What you are asked to do: Rewrite the records below so that every "screenshot" becomes "screen capture", with everything else left as it is.

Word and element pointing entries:
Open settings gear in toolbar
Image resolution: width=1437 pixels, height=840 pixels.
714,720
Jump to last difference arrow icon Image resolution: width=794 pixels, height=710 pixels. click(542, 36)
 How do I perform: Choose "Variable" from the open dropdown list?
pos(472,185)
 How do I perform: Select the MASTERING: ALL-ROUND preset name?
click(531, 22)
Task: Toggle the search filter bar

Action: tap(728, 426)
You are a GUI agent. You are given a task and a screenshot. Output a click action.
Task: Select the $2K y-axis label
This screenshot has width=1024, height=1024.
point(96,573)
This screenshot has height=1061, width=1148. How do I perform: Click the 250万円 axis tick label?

Solution to this problem:
Open settings gear in toolbar
Image resolution: width=1437 pixels, height=840 pixels.
714,720
Jump to last difference arrow icon Image resolution: width=794 pixels, height=710 pixels. click(542, 36)
 How do I perform: Choose "Variable" from the open dropdown list?
pos(472,185)
 How do I perform: Select the MASTERING: ALL-ROUND preset name?
click(531, 22)
Task: Toggle the search filter bar

Action: tap(728, 426)
You are a GUI agent. You are given a task and a screen capture. Output a click action.
Task: Select the $2K y-axis label
This screen capture has width=1024, height=1024.
point(96,573)
This screen capture has height=1061, width=1148. How do I perform: Click the 250万円 axis tick label?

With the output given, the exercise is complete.